(DATA SUPPLIED begins)

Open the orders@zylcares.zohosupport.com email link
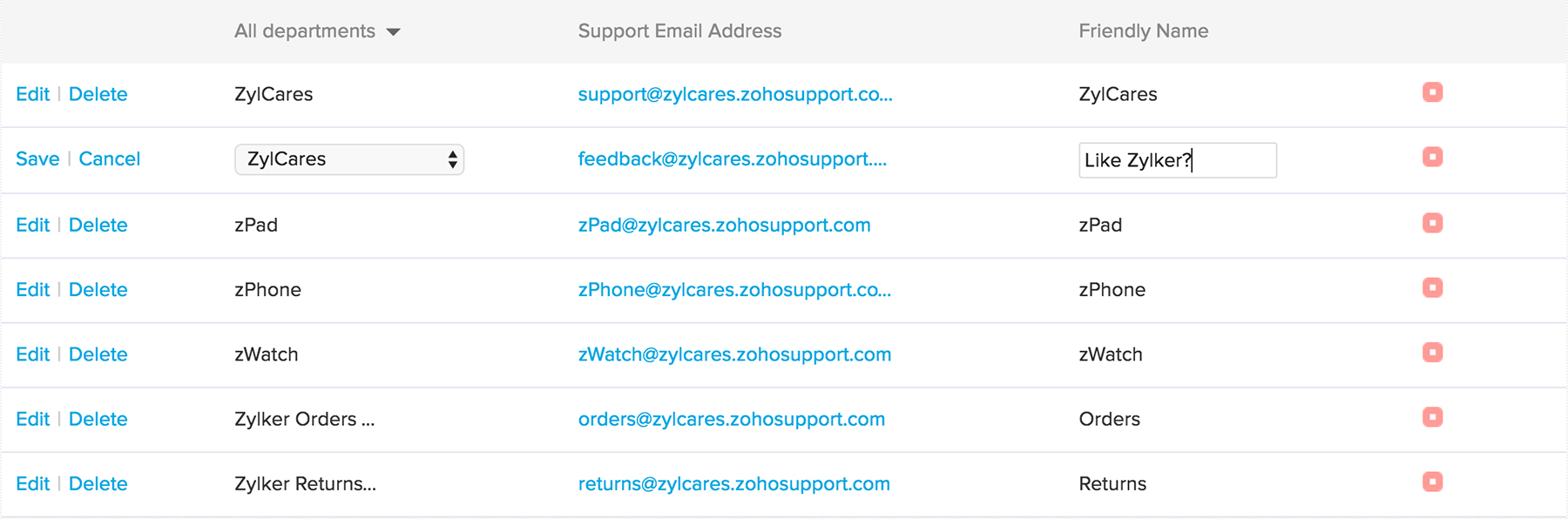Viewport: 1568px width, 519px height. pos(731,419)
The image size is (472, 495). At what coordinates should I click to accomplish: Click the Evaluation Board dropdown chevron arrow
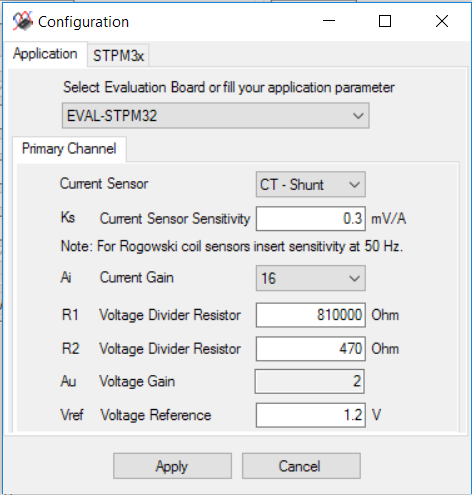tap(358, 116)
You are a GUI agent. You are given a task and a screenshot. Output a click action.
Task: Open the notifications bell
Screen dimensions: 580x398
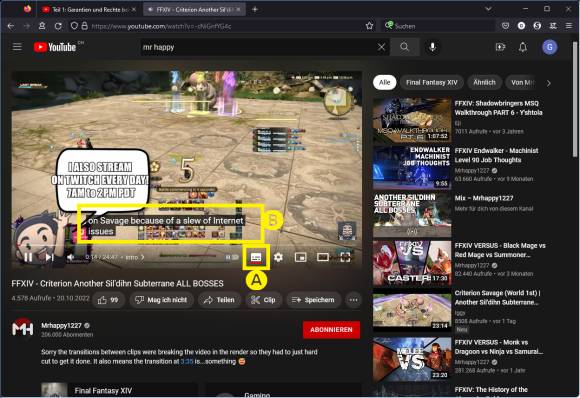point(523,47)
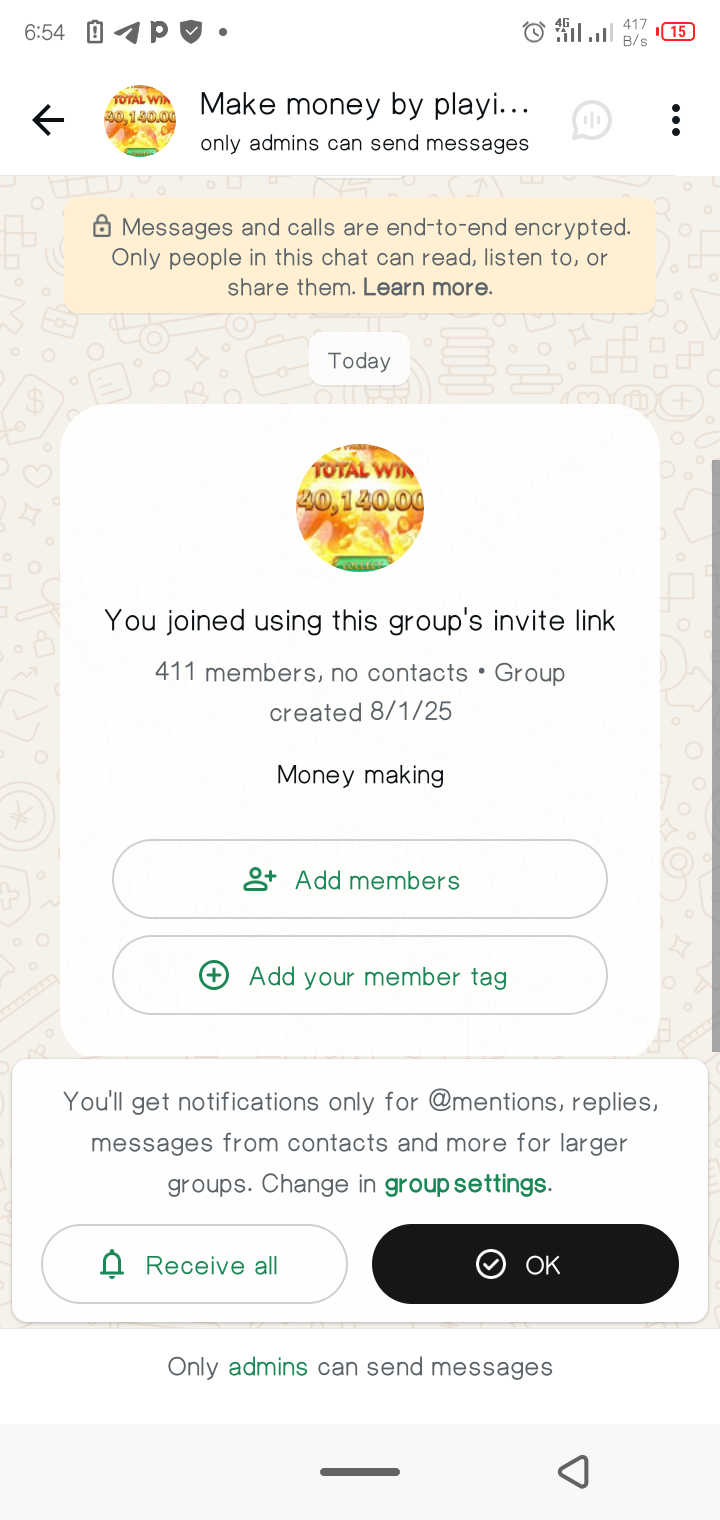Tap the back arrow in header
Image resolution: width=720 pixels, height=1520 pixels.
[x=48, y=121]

(DATA SUPPLIED ends)

#### [YOUR OBJECTIVE]
Set down all of the data word for word; no pictures belong in it.

#### [PROBLEM SOLUTION]
Open the orders@zylcares.zohosupport.com email link
Viewport: 1568px width, 519px height. pos(731,419)
The image size is (472, 495). At what coordinates should I click to accomplish: Click the Evaluation Board dropdown chevron arrow
tap(358, 116)
You are a GUI agent. You are given a task and a screenshot. Output a click action.
Task: Open the notifications bell
Screen dimensions: 580x398
point(523,47)
Tap the back arrow in header
Image resolution: width=720 pixels, height=1520 pixels.
[x=48, y=121]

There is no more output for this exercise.